Há ainda o potencial de crescimento dentro de setores como o de transportes — sobretudo o utilizado para escoamento da produção rural —, o de saúde, com o crescimento de beneficiários em busca de melhores serviços, e o de seguros, que ainda aguarda regulamentação. “As pessoas atualmente confiam mais, e a tendência é aumentar a confiança. É nítido o crescimento, principalmente das ligadas ao crédito. Prova disso é que R$ 50 bilhões de bens e dinheiro dos goianos estão nessas cooperativas”, avalia.

Passado e presente
Assim como muitos goianos que se destacam na capital, Luís Alberto Pereira, 65 anos, nasceu no interior do Estado, mais precisamente no município de Itauçu. Só se mudou de lá na adolescência para cursar o segundo grau em Goiânia. A aposta deu certo: passou na primeira tentativa no vestibular de Engenharia Civil da Universidade Federal de Goiás (UFG). Durante o curso, ainda ministrava aulas de disciplinas da área de exatas em escolas pré-vestibulares como forma de complementar a renda.

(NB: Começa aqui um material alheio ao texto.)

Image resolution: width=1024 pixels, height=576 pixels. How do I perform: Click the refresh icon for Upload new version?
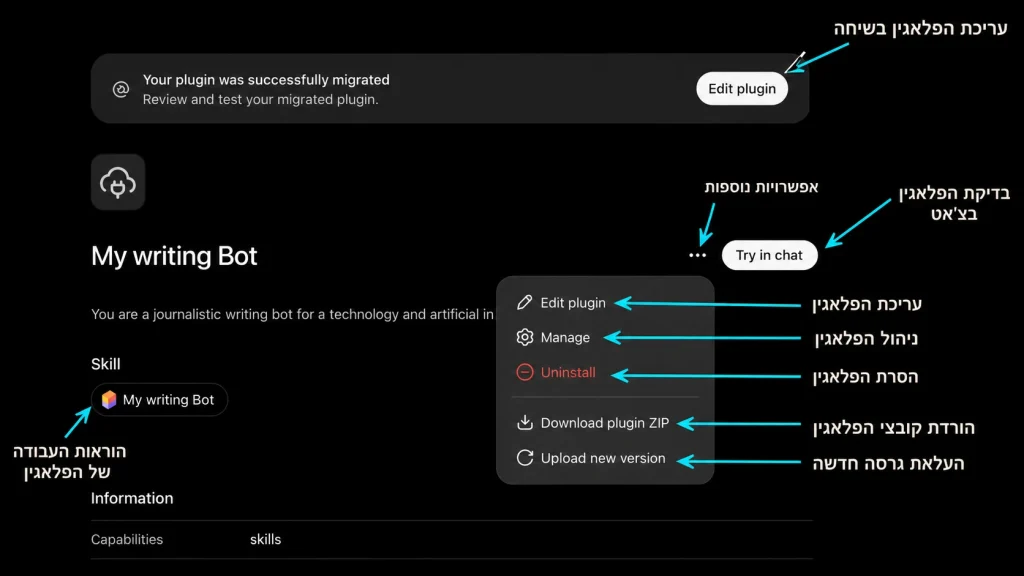click(x=524, y=458)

Uma oportunidade surgiu e o engenheiro não estava disposto a perdê-la. “Eu havia acabado de me formar na faculdade, quando decidi fazer o concurso do Fisco Estadual. Só tinha 40 dias para estudar e vencer a concorrência de 400 candidatos por vaga”, lembra. Com a matemática e a língua portuguesa não havia dificuldade. O problema inicial seria a contabilidade, a legislação fiscal e, sobretudo, a tributária. Foi quando ele ofereceu os serviços de professor a um cursinho voltado para concursos em troca das aulas da disciplina. “Ensinava meus próprios concorrentes e aprendia o que tinha dificuldade. Resultado: fui segundo colocado no concurso”, brinca. Uma semana depois, uma surpresa nada agradável: o concurso foi anulado, porque havia indícios de fraude. Um desespero para quem havia sido aprovado de forma honesta em uma das primeiras colocações. “Tive que estudar tudo de novo, mas consegui passar novamente. Dessa vez, em terceiro lugar”, recorda.
Era só alegria. A começar pelo salário — passaria a receber 50 vezes mais do que como professor. Na Secretaria da Fazenda, foi designado a trabalhar em Luziânia e Goiânia na auditoria de empresas beneficiárias do programa Fomentar, incentivo fiscal para atrair indústrias a Goiás. Em 1999, durante o governo Marconi Perillo, representou a Secretaria da Fazenda em uma comissão do Produzir, outro programa de incentivo fiscal do Governo do Estado. Também ocupou cargos de secretário executivo, superintendente, no Tesouro Estadual e na área de fiscalização.

Em 1993, abriu em sociedade com um amigo a Santa Cecília Engenharia, dedicada a obras de menor porte. A sociedade foi desfeita, e a esposa de Luís Alberto, Tania Cristina, se tornou a nova sócia do marido, ampliando os serviços oferecidos pela empresa, que se tornaria Santa Cecília Empresa de Engenharia e Arquitetura LTDA. Conciliou serviço público e iniciativa privada por um longo período. Com a aposentadoria, o casal abandonou de vez a gestão da companhia, deixando a função para os filhos Júlia e Amauri, que focam as ações nas áreas de arquitetura e energia.
Com foco profissional 100% no cooperativismo — o que demanda bastante serviço —, o presidente do Sistema OCB-GO não abre mão dos momentos de lazer com a família. “Aos finais de semana, saímos para almoçar. Uma vez por ano, viajamos pelo Brasil ou para o exterior. Mas, ultimamente, tenho preferido programas mais tranquilos, caseiros. Já fui muito rueiro, mas agora estou bem mais sossegado”, brinca.